While many Americans are struggling just to make ends meet in today’s sluggish economy, a damning new report shows that government workers are prospering.

According to USA Today, the ratio of federal employees making $100,000 or more increased from 14 percent to 19 percent in the first 18 months of the current recession.

One agency with a particularly high concentration of six-figure bureaucrats was the Department of Transportation. “When the recession started, the Transportation Department had only one person earning a salary of $170,000 or more. Eighteen months later, 1,690 employees had salaries above $170,000.”

The dramatic salary increases means that the average federal worker now earns an annual salary of $71,206 versus an average annual salary of $40,331 in the private sector.

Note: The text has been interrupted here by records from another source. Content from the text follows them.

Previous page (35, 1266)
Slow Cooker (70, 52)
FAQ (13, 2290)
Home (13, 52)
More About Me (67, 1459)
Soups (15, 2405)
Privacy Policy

State and local government employees also saw their pay raised over the last year-and-a-half, though, to be fair, the percent increase (3.9 percent) was on par with that of a private sector employee. Still, the average state and local government employee now earns $54,000 a year, or about $14,000 more than their private sector counterparts.

The growth in public sector wages and compensation is troubling, particularly given the current recession. By taking more and more from those who produce (in the form of higher taxes and increased borrowing) and awarding it (in the form of higher wages and increased benefits) to those in non-productive positions, we are removing the incentive to be productive and slowing our own economic recovery.